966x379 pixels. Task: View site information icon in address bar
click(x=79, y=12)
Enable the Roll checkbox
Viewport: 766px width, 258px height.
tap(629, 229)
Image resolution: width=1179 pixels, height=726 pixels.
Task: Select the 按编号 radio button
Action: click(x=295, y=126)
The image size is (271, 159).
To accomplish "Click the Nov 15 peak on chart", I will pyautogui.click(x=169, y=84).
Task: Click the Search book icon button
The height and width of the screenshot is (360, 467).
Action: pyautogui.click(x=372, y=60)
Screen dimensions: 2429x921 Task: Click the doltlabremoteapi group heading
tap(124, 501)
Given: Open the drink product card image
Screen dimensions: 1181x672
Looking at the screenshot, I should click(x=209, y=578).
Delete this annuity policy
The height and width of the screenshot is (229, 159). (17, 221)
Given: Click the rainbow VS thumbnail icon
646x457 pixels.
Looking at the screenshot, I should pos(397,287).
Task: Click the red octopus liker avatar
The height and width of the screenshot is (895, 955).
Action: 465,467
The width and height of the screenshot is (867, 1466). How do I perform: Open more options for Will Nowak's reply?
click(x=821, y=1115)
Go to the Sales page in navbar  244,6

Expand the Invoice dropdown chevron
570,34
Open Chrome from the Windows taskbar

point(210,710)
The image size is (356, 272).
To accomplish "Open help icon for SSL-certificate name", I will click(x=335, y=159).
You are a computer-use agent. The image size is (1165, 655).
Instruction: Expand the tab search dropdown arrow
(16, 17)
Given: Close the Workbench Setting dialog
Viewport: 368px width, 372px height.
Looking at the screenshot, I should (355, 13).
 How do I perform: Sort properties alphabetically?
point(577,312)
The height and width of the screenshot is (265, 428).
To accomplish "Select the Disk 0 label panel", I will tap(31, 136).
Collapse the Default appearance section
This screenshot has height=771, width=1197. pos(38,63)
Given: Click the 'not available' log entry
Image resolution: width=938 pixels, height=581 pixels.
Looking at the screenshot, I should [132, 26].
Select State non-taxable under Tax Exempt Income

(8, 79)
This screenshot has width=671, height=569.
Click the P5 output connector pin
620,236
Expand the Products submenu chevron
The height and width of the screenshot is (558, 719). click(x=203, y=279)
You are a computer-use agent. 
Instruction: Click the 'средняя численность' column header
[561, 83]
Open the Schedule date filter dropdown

▶ _Set exercise_
Please pick out each line in the listing above that contains the word "agent" and copy those lines.

▶ _The output_
You are a computer-use agent. The image size is (1165, 655).
You are a computer-use agent. 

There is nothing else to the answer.